The increased pigmentation to the iris and eyelid, as well as the changes to the eyelashes,
may be permanent.
Patients should be instructed to avoid allowing the tip of the dispensing container to
contact the eye or surrounding structures because this could cause the tip to become
contaminated by common bacteria known to cause ocular infections. Serious damage to
the eye and subsequent loss of vision may result from using contaminated solutions.
Patients also should be advised that if they develop an intercurrent ocular condition (e.g.,
trauma, or infection) or have ocular surgery, they should immediately seek their
physician's advice concerning the continued use of the multidose container.
Patients should be advised that if they develop any ocular reactions, particularly
conjunctivitis and lid reactions, they should immediately seek their physician's advice.
Patients should also be advised that latanoprost contains benzalkonium chloride which
may be absorbed by contact lenses. Contact lenses should be removed prior to
administration of the solution. Lenses may be reinserted 15 minutes following
administration of latanoprost. If more than one topical ophthalmic drug is being used, the
drugs should be administered at least 5 minutes apart.

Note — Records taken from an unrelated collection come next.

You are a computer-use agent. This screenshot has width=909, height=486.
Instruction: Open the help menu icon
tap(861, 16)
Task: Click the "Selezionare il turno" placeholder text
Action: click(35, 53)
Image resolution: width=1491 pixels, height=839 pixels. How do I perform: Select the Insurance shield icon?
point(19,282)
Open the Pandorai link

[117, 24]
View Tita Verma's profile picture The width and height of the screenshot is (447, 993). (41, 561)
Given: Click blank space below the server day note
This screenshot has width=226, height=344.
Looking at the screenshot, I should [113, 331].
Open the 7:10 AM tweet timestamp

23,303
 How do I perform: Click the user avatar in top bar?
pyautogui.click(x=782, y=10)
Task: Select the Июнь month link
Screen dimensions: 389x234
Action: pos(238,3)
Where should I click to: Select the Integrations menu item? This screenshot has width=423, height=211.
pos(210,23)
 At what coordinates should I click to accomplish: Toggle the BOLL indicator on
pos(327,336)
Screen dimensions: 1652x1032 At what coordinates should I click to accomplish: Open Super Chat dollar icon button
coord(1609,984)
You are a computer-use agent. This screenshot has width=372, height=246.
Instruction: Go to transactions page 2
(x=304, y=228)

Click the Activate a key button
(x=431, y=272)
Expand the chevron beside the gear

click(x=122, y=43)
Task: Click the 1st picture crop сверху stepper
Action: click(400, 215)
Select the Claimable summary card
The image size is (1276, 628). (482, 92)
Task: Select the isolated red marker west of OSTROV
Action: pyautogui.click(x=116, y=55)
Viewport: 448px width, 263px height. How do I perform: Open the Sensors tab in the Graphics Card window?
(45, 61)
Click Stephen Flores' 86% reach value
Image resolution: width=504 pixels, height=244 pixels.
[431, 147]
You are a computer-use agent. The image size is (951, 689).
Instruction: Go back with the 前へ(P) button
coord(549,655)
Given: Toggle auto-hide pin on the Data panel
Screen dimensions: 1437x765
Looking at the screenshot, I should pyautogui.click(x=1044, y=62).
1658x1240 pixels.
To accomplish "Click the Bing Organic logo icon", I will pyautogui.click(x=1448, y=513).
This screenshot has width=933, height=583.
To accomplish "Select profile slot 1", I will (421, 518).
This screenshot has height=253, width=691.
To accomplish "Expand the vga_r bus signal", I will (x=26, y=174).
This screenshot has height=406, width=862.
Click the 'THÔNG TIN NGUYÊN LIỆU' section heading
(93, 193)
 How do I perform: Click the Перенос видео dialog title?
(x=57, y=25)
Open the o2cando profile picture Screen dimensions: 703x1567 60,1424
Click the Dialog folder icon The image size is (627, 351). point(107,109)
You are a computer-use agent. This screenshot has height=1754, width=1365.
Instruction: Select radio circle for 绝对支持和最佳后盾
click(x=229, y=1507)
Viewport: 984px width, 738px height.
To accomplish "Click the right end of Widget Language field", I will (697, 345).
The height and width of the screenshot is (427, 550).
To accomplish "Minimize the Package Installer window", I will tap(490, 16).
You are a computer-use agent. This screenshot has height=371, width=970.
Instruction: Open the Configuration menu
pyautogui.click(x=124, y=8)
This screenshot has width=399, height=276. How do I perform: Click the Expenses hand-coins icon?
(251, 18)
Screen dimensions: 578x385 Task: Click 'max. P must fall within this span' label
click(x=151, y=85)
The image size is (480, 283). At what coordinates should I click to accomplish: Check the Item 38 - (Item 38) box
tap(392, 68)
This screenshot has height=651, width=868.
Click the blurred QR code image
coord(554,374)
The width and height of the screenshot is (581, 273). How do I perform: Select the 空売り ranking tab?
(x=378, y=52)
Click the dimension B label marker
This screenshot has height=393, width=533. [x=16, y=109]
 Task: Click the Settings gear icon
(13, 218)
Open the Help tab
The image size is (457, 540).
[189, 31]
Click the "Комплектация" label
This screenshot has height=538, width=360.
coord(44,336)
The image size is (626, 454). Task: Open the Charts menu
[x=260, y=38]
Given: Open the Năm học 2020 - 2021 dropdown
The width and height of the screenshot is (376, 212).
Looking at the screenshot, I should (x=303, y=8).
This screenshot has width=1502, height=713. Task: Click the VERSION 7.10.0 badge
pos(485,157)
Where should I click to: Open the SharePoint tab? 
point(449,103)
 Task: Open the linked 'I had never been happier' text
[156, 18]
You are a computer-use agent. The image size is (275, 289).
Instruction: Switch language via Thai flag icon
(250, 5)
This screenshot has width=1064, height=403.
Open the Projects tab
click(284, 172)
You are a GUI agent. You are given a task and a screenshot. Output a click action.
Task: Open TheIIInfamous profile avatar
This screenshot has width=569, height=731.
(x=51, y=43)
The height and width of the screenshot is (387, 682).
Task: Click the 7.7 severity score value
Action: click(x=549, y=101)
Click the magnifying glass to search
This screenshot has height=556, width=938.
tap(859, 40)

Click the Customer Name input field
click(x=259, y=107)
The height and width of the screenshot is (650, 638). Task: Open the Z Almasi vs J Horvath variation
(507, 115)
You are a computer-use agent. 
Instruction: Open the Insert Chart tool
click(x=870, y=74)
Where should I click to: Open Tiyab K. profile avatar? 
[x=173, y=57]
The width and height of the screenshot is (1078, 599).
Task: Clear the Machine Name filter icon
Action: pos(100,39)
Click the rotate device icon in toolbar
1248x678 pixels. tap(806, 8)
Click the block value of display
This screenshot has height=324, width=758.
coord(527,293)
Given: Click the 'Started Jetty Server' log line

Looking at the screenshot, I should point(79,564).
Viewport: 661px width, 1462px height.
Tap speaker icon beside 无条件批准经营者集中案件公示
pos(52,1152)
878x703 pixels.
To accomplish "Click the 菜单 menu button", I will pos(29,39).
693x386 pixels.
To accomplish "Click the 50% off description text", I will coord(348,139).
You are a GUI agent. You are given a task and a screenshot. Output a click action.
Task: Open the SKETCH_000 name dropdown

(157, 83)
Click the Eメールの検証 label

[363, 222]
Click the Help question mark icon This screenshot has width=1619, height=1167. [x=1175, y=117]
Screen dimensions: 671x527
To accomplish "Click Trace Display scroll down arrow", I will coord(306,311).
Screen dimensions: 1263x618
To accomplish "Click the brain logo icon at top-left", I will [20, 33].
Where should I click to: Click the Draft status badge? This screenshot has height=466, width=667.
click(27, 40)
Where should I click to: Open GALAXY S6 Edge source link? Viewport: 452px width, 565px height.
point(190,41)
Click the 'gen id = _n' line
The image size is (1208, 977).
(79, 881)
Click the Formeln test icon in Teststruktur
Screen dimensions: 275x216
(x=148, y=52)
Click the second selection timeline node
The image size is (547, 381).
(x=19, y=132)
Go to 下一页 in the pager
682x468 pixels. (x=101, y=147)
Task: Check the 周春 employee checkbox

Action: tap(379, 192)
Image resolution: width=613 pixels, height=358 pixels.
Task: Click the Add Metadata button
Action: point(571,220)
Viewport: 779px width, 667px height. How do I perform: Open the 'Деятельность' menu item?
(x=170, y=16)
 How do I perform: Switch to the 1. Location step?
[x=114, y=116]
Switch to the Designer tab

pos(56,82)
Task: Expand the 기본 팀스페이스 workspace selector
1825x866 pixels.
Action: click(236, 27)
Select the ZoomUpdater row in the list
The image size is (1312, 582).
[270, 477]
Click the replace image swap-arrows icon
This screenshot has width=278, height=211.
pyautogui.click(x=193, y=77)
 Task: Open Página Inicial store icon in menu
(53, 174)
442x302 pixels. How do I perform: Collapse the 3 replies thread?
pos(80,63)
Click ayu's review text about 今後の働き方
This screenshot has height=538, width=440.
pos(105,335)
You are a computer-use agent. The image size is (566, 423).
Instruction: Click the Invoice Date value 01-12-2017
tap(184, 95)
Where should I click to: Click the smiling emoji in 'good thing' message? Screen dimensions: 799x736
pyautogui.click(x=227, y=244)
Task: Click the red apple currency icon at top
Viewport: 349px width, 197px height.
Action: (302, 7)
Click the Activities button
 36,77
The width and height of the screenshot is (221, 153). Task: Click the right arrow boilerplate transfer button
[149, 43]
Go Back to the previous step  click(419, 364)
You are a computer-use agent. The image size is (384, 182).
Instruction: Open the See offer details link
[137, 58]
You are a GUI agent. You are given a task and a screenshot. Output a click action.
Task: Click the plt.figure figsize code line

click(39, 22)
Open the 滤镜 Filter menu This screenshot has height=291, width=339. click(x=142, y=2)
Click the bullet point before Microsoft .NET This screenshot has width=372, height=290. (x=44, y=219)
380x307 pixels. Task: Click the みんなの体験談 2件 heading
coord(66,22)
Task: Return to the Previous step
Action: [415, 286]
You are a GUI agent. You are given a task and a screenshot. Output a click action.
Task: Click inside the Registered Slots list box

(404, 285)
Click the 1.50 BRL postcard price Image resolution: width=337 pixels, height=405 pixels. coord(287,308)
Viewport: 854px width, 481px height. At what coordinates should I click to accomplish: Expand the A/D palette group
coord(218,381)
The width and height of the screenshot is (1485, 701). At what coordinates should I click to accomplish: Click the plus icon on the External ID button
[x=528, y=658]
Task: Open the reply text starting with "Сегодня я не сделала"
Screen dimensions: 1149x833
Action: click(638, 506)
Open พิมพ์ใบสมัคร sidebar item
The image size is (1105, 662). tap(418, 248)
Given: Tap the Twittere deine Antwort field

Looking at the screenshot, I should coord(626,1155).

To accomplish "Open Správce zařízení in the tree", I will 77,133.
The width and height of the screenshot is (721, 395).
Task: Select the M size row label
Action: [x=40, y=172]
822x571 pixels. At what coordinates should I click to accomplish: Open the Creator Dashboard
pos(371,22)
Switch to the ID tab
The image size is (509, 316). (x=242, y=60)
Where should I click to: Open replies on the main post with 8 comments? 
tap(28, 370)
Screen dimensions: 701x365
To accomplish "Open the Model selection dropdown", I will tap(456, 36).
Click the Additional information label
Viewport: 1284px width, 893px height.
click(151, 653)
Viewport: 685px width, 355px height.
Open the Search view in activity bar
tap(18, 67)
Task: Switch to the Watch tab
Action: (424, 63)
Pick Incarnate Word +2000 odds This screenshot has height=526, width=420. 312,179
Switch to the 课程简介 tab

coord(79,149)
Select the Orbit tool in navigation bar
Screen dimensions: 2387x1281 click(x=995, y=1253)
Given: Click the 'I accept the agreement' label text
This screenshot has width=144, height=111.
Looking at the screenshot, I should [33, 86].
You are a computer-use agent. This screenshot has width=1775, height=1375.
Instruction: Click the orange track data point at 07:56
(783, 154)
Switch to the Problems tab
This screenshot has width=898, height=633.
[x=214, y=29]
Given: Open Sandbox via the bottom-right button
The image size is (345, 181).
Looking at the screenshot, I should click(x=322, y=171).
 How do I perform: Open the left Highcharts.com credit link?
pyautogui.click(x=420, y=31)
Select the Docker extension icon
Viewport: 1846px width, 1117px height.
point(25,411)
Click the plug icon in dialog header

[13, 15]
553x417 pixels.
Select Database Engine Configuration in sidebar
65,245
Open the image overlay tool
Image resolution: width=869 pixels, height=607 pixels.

Carcinogenesis, Mutagenesis, and Impairment of Fertility
Latanoprost was not mutagenic in bacteria, in mouse lymphoma or in mouse
micronucleus tests. Chromosome aberrations were observed in vitro with human
lymphocytes. Latanoprost was not carcinogenic in either mice or rats when administered
by oral gavage at doses of up to 170 mg/kg/day (approximately 2800 times the
recommended human dose) for up to 20 and 24 months, respectively. Additional in vitro
and in vivo studies on unscheduled DNA synthesis in rats were negative. Latanoprost
has not been found to have any effect on male or female fertility in animal studies.
Pregnancy, Teratogenic Effects, Pregnancy Category C
Reproduction studies have been performed in rats and rabbits. In rabbits an incidence of
4 of 16 dams had no viable fetuses at a dose that was approximately 80 times the
maximum human dose, and the highest nonembryocidal dose in rabbits was
approximately 15 times the maximum human dose There are no adequate and
well-controlled studies in pregnant women. Latanoprost should be used during pregnancy
only if the potential benefit justifies the potential risk to the fetus.
Nursing Mothers
It is not known whether this drug or its metabolites are excreted in human milk. Because
many drugs are excreted in human milk, caution should be exercised when latanoprost is
administered to a nursing woman.
Pediatric Use
Safety and effectiveness in pediatric patients have not been established.